* start PROVIDED INFORMATION *

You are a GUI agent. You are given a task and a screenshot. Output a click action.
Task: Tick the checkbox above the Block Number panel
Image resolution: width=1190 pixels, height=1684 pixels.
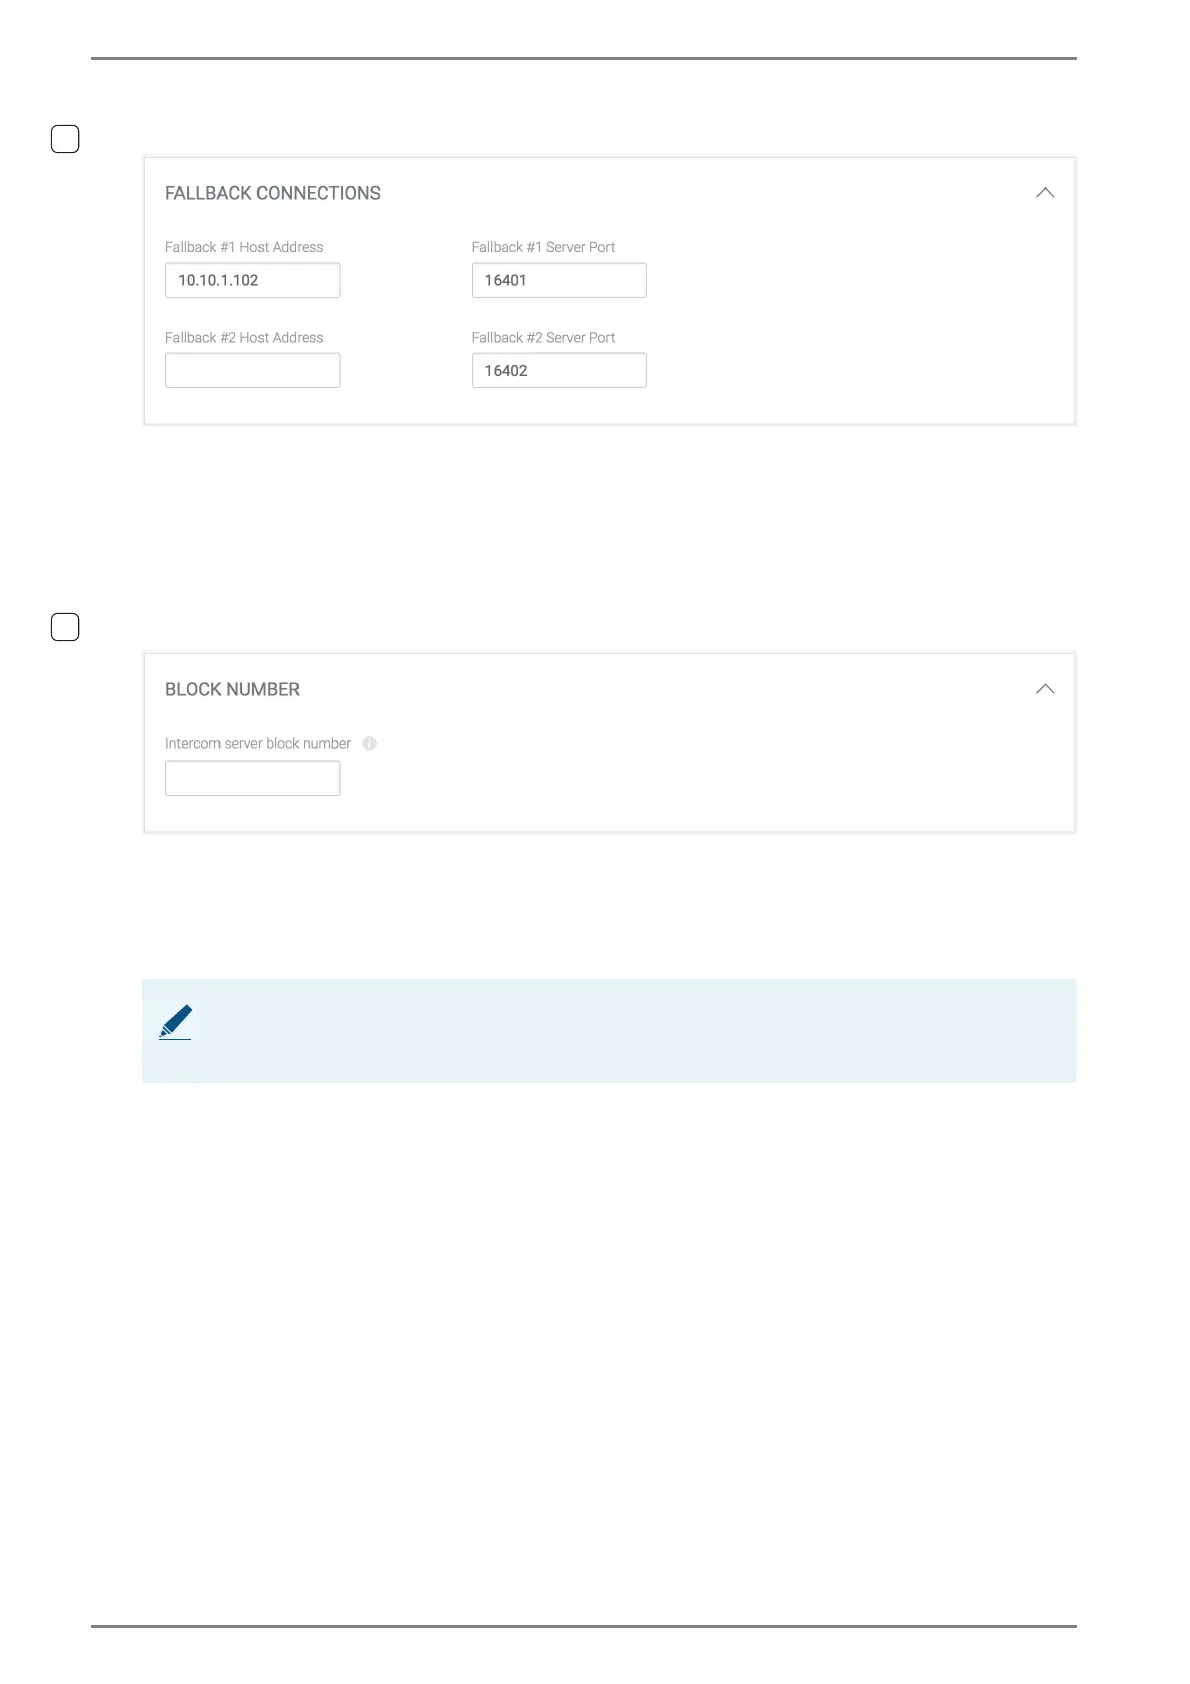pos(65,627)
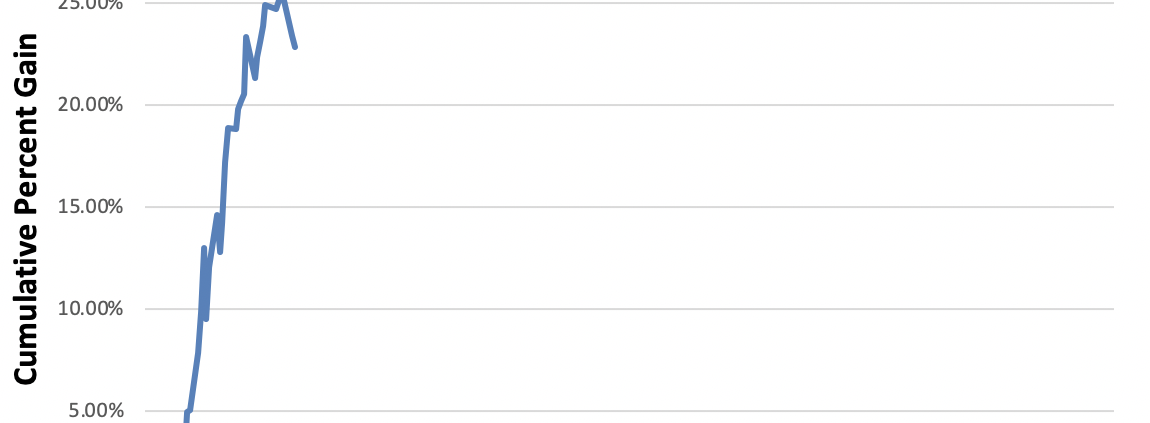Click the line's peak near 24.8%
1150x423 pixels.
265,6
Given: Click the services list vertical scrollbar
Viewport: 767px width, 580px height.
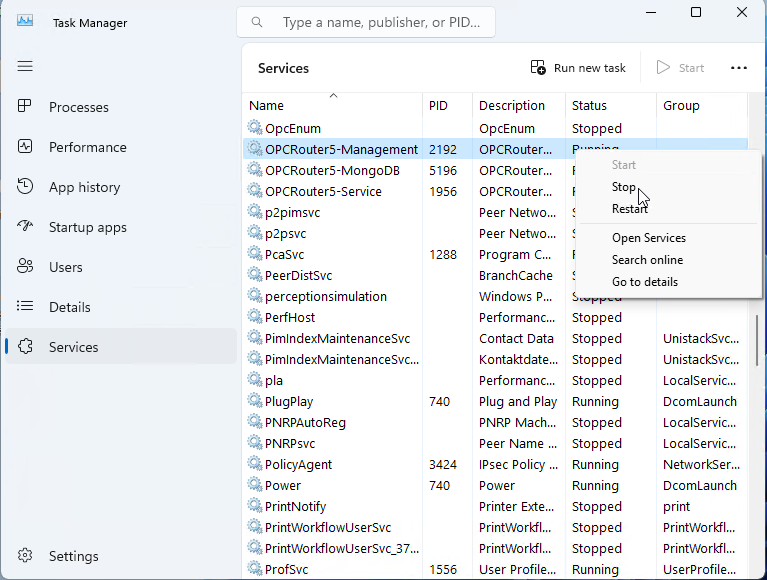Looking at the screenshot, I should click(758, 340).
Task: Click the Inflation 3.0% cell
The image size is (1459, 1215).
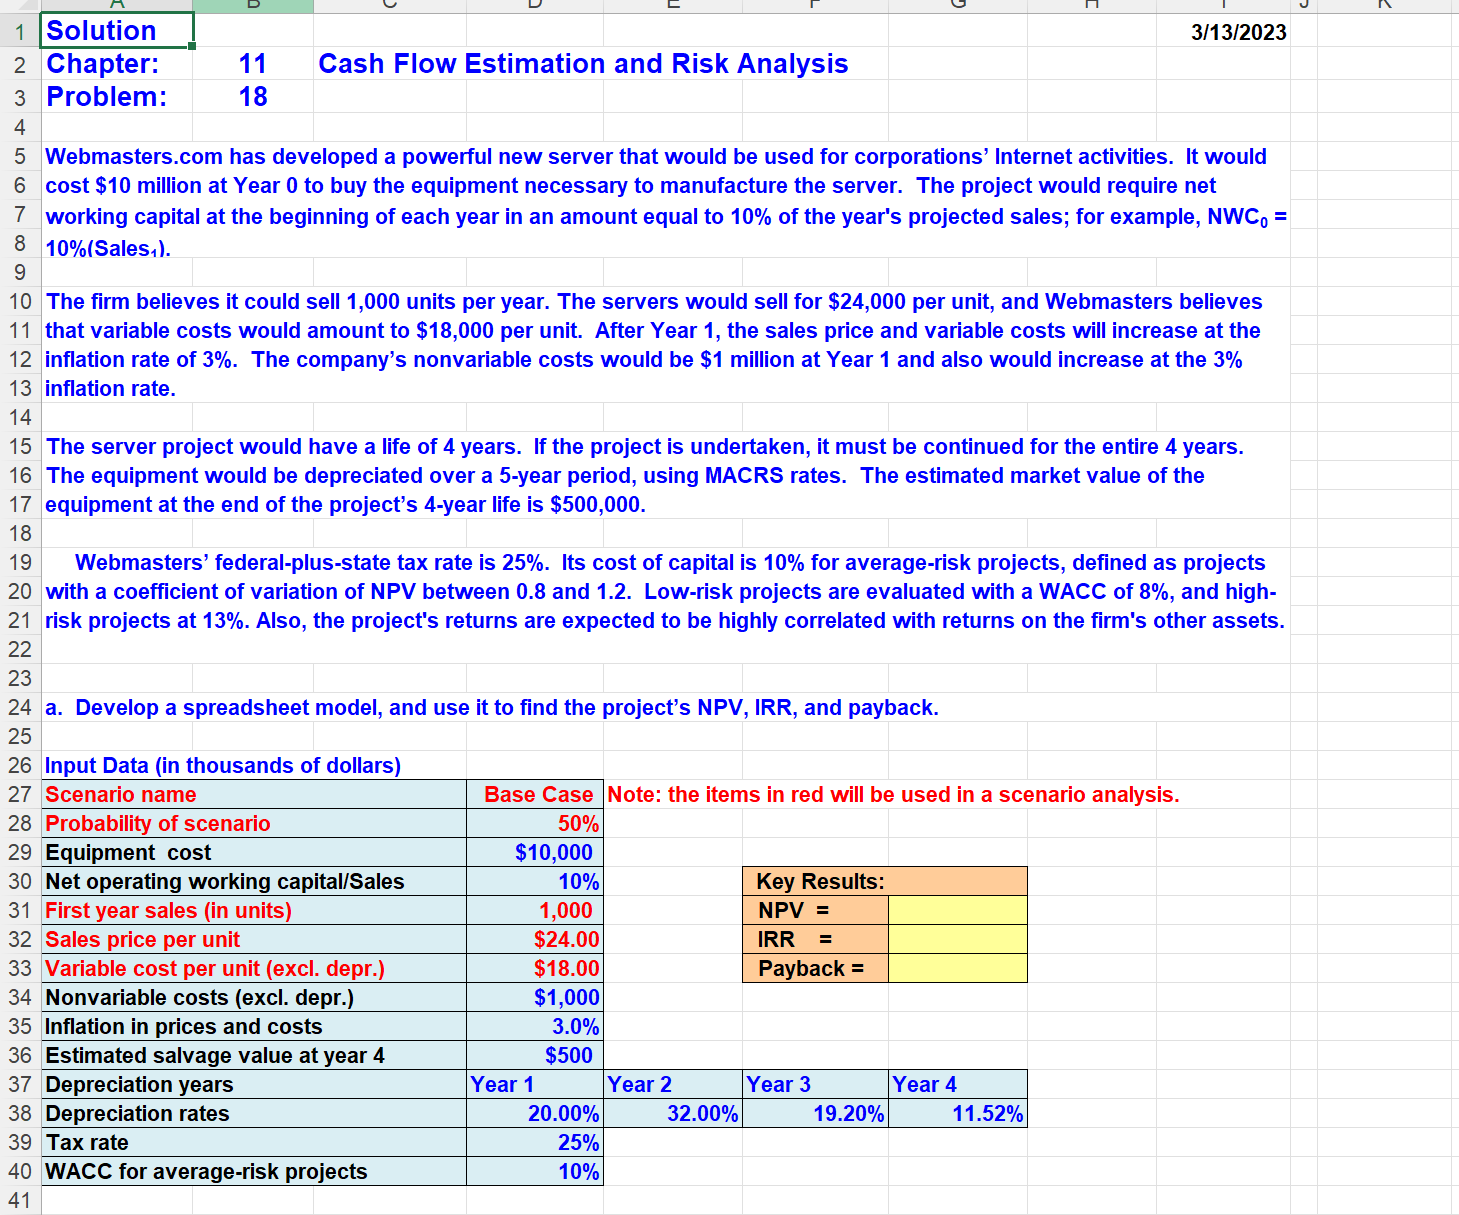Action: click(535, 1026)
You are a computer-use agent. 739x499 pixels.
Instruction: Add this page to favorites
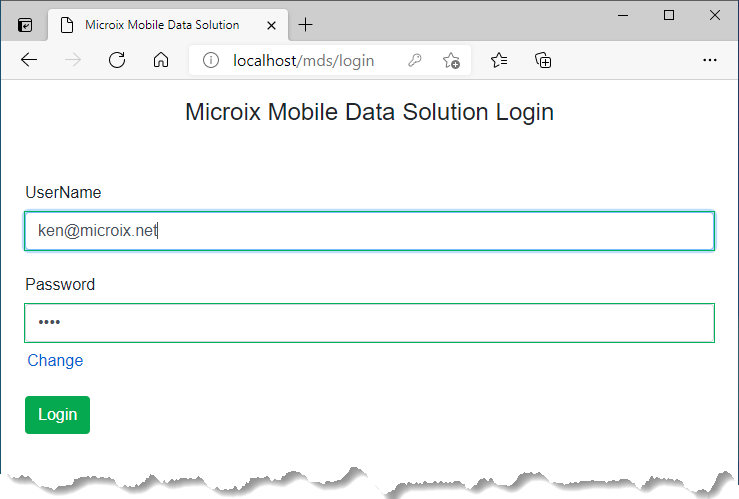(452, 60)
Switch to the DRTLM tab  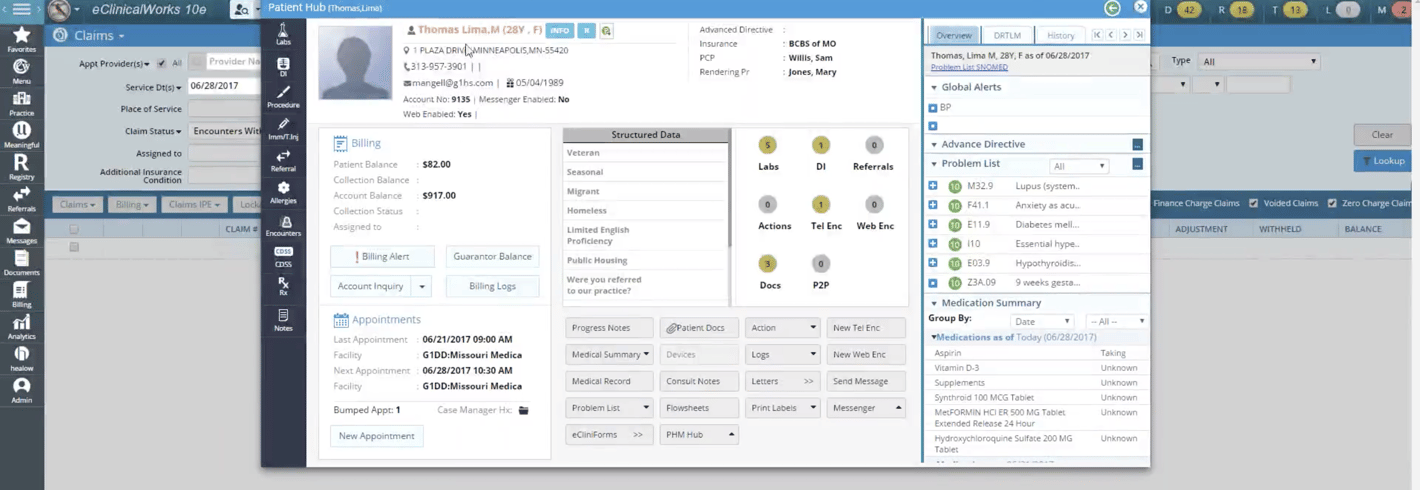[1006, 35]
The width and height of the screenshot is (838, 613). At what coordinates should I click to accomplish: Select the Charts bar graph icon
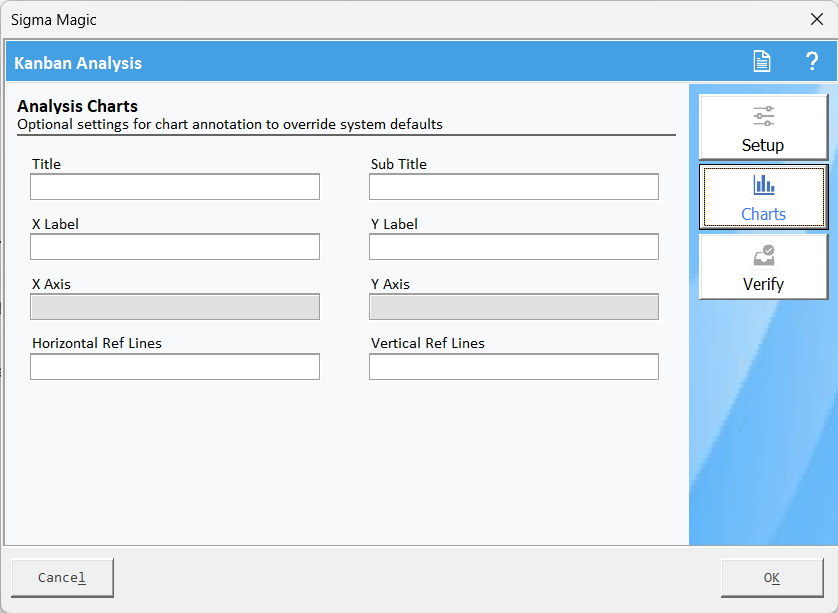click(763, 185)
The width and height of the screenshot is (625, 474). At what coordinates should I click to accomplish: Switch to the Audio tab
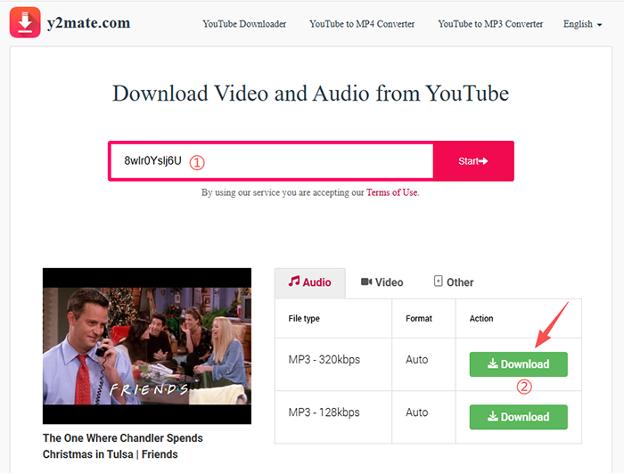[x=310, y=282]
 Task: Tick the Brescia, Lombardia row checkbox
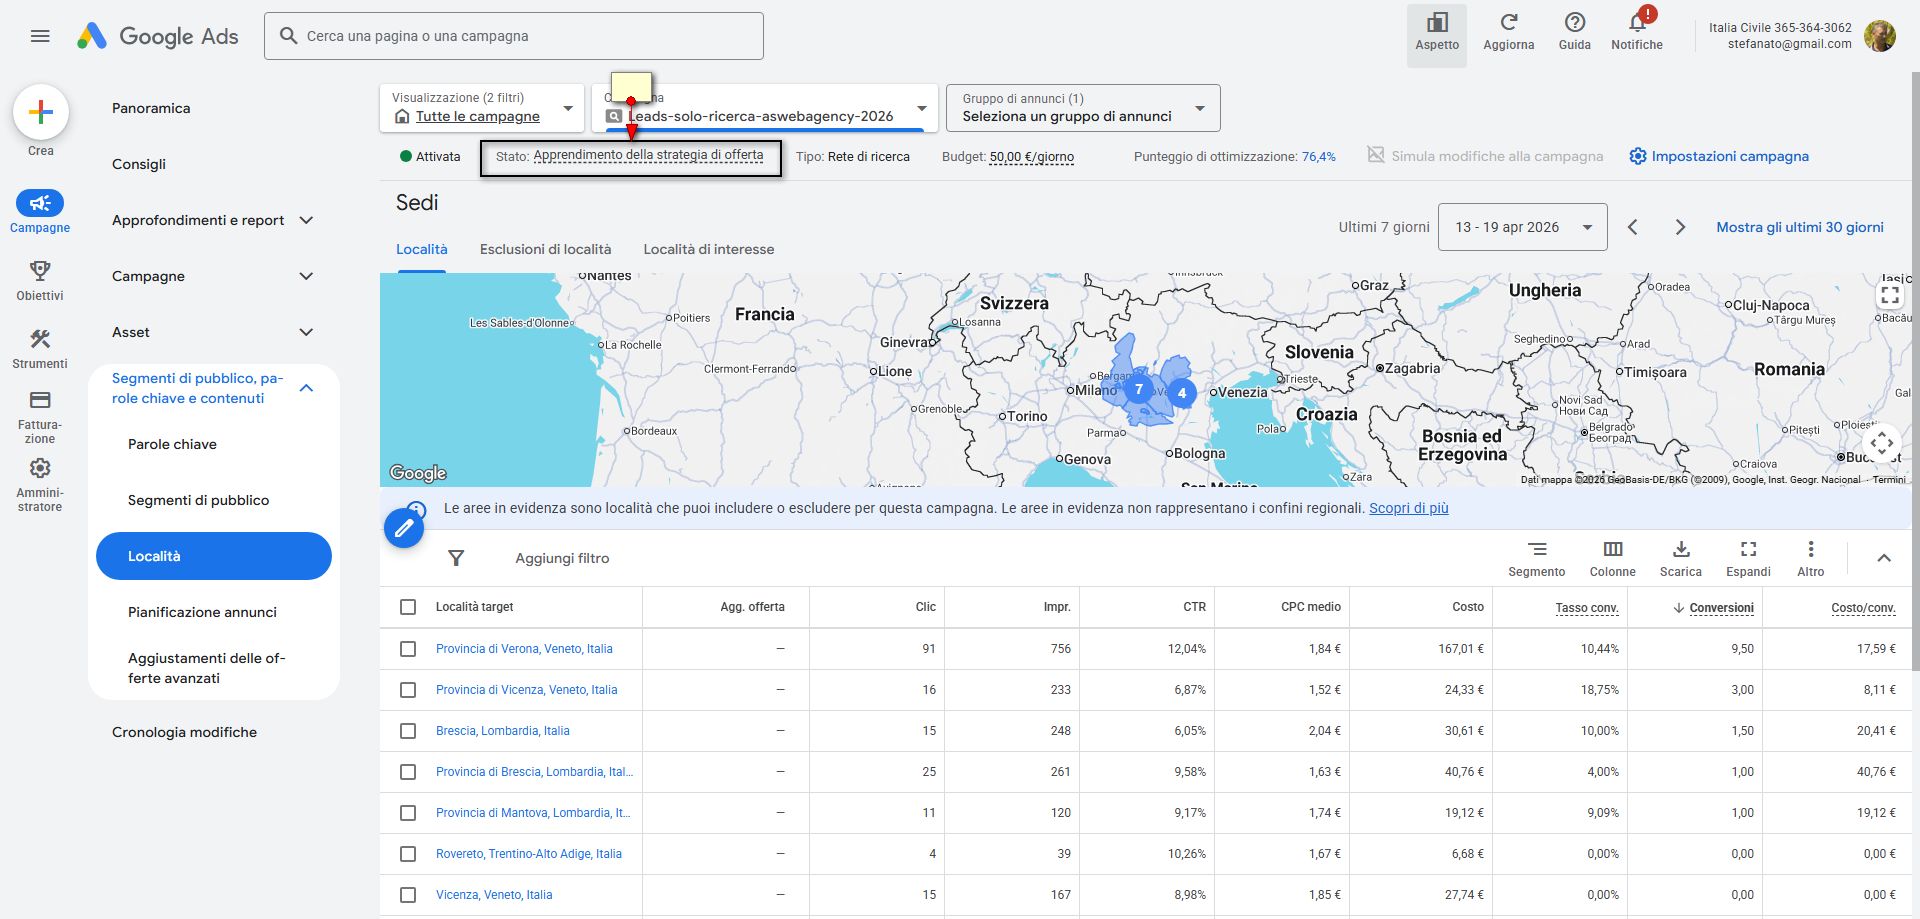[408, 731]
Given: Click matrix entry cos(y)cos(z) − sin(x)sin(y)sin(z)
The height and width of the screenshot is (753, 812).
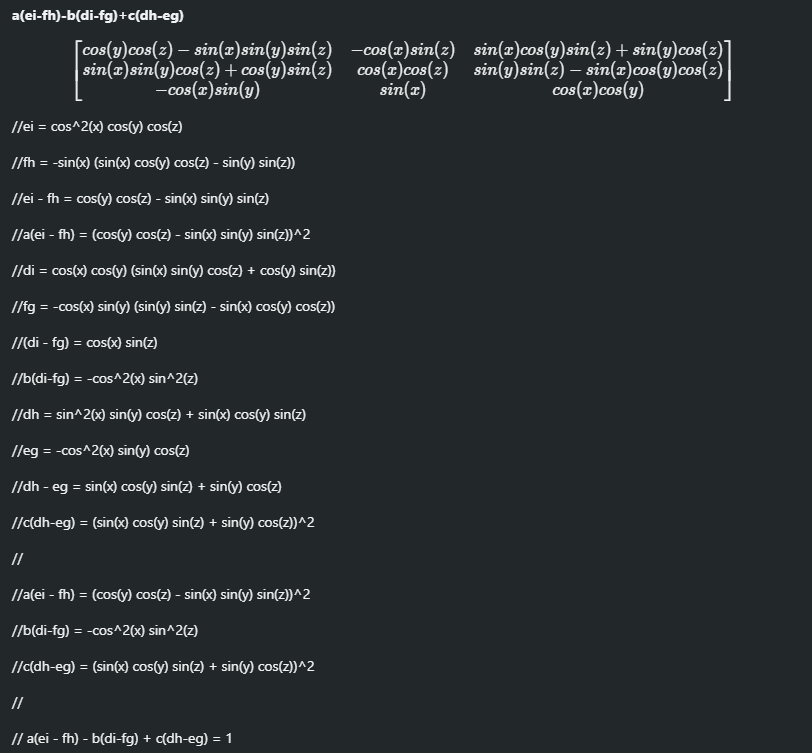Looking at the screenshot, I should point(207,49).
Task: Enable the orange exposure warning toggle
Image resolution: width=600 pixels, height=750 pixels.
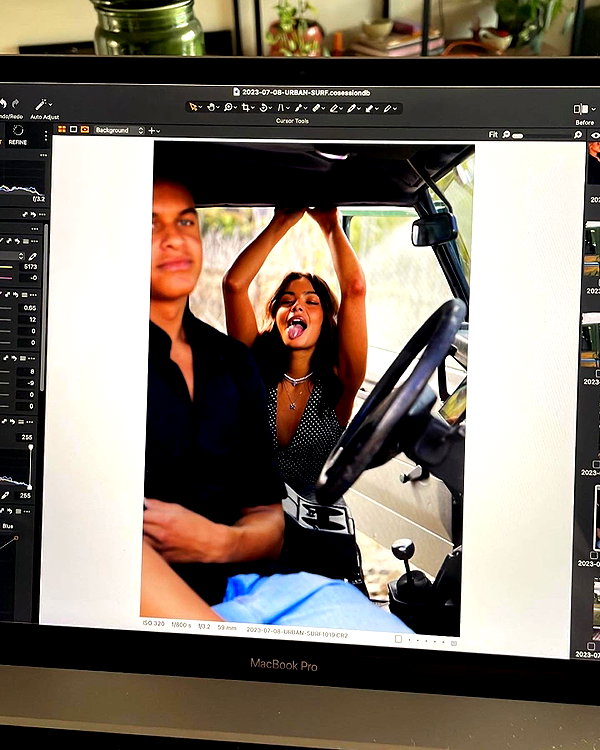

* end PROVIDED INFORMATION *

Rewrite the records from their start through the line containing "Looking at the screenshot, I should click(758, 340).", inclusive, replacing "scrollbar" with "scroll bar" and leaving all else unchanged. Omit the pictures from your answer.

You are a GUI agent. You are given a task and a screenshot. Output a click action.
Task: Tick the checkbox above the Block Number panel
Image resolution: width=1190 pixels, height=1684 pixels.
pos(65,627)
Click the line's peak near 24.8%
1150x423 pixels.
265,6
Given: Click the services list vertical scroll bar
Viewport: 767px width, 580px height.
Looking at the screenshot, I should click(758, 340).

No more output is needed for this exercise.